## GIVEN REQUEST
Rewrite every line of the records below as a numbered list. Skip blank lines and leave out the pictures.

----- DATA FOR THIS TASK -----

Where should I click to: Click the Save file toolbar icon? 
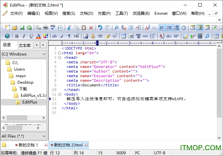click(x=22, y=28)
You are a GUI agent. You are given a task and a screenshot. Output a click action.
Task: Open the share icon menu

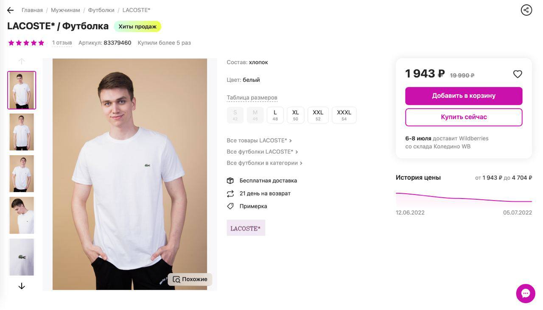click(x=526, y=10)
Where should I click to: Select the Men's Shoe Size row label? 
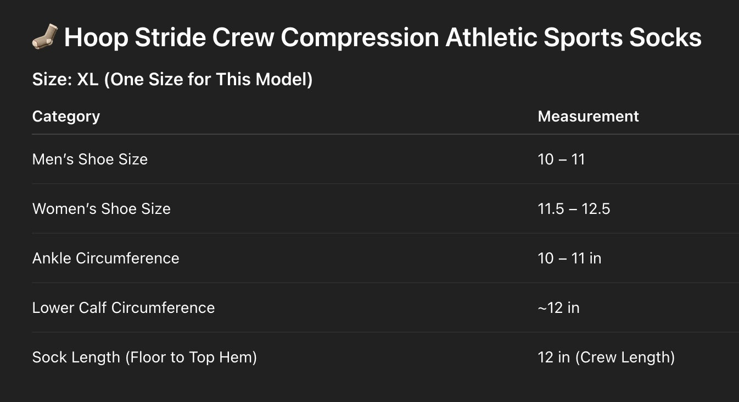[x=90, y=159]
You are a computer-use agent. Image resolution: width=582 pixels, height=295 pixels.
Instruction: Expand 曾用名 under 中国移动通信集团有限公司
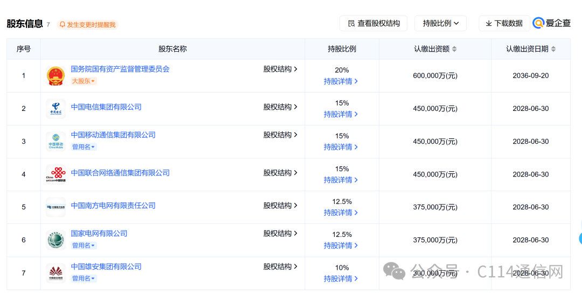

-----

## EXERCISE RESULT
1. Where should I click to: Click the Save file toolbar icon? 
2. click(x=22, y=28)
3. You are a GUI agent. You are given a task and a screenshot. Output a click action.
4. Task: Open the share icon menu
5. click(x=526, y=10)
6. Where should I click to: Select the Men's Shoe Size row label? 
7. [x=90, y=159]
8. You are a computer-use agent. Image resolution: width=582 pixels, height=295 pixels.
9. Instruction: Expand 曾用名 under 中国移动通信集团有限公司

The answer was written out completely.